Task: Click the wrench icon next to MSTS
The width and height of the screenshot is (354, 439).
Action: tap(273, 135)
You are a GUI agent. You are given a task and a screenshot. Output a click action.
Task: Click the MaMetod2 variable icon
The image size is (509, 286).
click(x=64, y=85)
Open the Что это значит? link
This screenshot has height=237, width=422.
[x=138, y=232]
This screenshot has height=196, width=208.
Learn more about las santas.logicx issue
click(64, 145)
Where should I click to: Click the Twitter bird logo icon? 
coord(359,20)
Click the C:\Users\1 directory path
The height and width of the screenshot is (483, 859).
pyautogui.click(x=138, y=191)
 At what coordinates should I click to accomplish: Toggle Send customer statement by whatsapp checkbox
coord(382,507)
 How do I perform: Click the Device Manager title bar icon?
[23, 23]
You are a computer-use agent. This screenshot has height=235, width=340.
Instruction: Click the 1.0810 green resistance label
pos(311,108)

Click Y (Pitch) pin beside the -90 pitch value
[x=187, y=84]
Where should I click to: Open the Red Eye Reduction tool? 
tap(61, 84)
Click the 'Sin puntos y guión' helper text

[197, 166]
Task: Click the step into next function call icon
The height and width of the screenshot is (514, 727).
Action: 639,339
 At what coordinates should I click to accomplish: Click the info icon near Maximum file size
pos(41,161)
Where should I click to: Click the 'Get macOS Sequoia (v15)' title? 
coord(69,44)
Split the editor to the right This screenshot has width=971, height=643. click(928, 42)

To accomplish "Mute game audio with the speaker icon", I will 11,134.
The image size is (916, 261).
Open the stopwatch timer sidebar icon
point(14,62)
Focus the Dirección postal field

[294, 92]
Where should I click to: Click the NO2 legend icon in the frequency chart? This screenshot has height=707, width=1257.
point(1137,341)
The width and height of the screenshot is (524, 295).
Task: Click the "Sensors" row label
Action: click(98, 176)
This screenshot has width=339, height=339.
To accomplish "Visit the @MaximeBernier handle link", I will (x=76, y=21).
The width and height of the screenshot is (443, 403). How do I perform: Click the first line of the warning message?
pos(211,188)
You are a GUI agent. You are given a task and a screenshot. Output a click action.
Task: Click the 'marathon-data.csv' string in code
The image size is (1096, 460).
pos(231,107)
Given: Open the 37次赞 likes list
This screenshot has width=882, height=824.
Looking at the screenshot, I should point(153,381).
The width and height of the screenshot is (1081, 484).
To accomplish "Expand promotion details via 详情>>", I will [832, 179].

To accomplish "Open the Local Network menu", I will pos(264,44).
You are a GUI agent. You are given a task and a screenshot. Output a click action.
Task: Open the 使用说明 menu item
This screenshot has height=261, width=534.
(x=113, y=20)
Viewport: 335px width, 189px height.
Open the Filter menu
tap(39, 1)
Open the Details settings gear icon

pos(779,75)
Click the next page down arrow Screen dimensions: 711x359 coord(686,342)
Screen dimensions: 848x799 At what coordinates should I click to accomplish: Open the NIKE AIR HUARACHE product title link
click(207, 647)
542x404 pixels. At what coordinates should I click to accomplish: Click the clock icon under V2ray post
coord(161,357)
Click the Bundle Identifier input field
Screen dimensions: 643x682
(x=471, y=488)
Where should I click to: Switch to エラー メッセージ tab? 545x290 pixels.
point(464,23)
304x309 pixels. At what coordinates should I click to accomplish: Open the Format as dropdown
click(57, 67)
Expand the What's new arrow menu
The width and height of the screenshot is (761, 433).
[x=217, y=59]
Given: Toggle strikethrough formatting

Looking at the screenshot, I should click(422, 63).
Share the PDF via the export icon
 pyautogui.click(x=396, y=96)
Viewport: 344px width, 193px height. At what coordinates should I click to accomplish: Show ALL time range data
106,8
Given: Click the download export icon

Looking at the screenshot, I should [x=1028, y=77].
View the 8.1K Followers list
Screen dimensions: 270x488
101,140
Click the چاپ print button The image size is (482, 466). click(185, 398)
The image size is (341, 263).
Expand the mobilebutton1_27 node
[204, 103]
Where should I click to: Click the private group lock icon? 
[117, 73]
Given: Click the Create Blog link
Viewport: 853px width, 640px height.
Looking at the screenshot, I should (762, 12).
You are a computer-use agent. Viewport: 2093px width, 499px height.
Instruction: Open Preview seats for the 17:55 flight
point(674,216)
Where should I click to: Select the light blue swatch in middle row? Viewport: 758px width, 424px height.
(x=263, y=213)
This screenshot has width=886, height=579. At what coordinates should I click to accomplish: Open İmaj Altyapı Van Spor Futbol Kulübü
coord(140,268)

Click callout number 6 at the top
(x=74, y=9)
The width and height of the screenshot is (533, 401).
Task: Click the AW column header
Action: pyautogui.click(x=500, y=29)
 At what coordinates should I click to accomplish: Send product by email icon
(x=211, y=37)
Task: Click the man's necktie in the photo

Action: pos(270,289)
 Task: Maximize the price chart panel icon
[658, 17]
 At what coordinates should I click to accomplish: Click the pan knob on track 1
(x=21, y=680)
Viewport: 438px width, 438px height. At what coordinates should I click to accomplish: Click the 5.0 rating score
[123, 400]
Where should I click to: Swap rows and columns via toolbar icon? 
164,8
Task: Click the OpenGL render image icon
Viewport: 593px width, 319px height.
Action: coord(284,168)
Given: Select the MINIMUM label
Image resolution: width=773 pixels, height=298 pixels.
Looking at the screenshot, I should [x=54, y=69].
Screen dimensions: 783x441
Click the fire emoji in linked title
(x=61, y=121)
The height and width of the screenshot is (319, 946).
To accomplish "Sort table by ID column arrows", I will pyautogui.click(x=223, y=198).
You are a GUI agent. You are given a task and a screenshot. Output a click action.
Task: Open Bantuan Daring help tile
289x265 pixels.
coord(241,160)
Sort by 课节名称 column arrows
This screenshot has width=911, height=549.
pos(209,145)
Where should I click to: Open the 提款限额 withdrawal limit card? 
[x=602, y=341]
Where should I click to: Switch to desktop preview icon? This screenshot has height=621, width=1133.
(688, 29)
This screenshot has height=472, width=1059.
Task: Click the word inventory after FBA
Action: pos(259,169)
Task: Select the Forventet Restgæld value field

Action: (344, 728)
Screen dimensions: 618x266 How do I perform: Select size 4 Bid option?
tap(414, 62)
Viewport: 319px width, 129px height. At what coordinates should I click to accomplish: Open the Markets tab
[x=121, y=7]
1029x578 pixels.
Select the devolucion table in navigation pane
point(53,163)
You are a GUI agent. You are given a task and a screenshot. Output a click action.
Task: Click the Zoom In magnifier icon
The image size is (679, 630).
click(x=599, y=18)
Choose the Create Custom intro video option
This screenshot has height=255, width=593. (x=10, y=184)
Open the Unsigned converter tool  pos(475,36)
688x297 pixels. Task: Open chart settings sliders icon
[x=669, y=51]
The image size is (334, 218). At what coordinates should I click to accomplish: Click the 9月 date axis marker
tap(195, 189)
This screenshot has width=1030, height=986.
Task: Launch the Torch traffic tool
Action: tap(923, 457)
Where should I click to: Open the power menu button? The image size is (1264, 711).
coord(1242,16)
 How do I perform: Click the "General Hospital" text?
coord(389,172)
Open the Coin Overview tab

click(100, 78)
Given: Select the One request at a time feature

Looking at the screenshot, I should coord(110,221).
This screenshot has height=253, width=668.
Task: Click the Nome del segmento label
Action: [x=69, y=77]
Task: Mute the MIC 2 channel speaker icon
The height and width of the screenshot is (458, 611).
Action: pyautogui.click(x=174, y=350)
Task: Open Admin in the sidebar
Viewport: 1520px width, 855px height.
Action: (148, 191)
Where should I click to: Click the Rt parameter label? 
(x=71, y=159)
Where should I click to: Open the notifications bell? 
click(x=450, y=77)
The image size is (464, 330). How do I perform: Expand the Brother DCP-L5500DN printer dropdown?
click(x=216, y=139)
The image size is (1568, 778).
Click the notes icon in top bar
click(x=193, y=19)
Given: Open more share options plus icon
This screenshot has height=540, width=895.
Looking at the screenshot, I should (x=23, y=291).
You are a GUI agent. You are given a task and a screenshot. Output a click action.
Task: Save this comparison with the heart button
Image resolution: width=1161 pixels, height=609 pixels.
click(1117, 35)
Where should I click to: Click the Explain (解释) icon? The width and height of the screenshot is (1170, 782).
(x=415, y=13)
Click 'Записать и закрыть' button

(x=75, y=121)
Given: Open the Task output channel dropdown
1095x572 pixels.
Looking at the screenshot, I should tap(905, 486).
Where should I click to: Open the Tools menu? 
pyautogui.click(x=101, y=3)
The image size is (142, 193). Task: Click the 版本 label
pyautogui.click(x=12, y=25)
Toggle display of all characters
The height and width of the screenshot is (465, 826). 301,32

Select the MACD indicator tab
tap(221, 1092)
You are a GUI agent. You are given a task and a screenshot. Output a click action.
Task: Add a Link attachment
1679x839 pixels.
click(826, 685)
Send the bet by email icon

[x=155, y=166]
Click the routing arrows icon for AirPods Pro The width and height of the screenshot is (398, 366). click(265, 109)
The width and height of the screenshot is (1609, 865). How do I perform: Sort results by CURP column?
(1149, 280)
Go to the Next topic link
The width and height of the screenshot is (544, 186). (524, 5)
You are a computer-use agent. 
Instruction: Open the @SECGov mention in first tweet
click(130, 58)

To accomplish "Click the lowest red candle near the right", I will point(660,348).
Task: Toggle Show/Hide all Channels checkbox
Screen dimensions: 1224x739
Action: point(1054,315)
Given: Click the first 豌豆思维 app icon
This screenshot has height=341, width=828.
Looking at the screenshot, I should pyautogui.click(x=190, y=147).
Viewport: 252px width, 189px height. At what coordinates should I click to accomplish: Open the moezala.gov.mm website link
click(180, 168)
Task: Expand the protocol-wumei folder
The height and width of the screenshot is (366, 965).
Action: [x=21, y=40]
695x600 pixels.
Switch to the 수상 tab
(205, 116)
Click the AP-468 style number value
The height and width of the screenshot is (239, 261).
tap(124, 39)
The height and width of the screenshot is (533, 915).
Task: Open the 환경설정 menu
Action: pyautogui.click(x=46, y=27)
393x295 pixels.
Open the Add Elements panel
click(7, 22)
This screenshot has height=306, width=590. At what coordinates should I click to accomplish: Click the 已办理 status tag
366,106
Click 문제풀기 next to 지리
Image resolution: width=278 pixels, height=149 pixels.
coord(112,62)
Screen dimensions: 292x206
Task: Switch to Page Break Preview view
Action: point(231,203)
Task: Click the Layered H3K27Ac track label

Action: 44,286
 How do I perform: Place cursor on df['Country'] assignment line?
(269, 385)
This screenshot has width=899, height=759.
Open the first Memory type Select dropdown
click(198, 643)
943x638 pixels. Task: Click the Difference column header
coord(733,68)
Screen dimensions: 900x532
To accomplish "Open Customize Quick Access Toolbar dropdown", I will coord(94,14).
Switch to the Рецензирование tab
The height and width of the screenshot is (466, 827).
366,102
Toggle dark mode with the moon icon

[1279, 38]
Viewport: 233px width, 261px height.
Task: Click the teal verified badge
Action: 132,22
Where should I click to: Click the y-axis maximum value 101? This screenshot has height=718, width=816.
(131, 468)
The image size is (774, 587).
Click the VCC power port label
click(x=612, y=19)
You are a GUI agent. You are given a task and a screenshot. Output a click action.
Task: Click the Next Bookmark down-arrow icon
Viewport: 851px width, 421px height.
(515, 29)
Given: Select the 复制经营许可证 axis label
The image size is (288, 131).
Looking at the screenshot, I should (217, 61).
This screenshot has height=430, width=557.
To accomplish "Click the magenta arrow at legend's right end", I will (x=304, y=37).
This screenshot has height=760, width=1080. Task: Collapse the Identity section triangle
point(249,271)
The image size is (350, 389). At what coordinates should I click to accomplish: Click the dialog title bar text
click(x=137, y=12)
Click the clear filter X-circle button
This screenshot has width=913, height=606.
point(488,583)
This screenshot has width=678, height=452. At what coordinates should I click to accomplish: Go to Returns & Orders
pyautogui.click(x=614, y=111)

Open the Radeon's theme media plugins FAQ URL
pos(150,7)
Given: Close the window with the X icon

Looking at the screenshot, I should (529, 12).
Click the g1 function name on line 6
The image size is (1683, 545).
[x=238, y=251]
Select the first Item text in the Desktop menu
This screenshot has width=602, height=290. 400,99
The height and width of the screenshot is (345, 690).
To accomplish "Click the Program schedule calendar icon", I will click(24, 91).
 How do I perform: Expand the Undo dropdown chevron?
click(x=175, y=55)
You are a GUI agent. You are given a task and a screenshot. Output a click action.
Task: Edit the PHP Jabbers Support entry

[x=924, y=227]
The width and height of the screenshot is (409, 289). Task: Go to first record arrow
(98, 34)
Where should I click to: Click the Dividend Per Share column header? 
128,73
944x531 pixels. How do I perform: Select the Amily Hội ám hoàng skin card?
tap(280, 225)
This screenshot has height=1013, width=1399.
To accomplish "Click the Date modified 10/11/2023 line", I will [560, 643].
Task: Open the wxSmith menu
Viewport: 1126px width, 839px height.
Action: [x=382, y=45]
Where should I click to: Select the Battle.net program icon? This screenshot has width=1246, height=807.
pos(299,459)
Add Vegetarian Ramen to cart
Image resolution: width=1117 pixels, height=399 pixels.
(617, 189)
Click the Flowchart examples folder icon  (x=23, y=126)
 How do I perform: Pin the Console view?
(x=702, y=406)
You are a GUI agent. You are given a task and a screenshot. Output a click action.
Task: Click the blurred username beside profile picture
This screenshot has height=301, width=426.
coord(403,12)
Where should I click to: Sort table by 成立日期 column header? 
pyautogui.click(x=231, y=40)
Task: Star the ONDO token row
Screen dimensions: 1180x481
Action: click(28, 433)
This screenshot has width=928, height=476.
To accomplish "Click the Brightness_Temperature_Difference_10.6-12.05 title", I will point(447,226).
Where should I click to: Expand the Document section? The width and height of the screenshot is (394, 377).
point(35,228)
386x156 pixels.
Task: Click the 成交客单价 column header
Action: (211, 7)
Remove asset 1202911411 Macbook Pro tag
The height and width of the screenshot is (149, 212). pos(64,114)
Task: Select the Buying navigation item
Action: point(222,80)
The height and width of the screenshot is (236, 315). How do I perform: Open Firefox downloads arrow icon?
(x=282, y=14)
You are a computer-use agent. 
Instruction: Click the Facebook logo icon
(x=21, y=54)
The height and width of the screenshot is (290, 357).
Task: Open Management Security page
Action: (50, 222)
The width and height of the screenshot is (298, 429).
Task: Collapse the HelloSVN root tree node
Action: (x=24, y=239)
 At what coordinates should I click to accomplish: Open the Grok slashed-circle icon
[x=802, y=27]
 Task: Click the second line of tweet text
-.-.-
### Activity
Looking at the entries above, count each line in which the word "folder" occurs, then give the total and nothing further.

### Reply to the task
2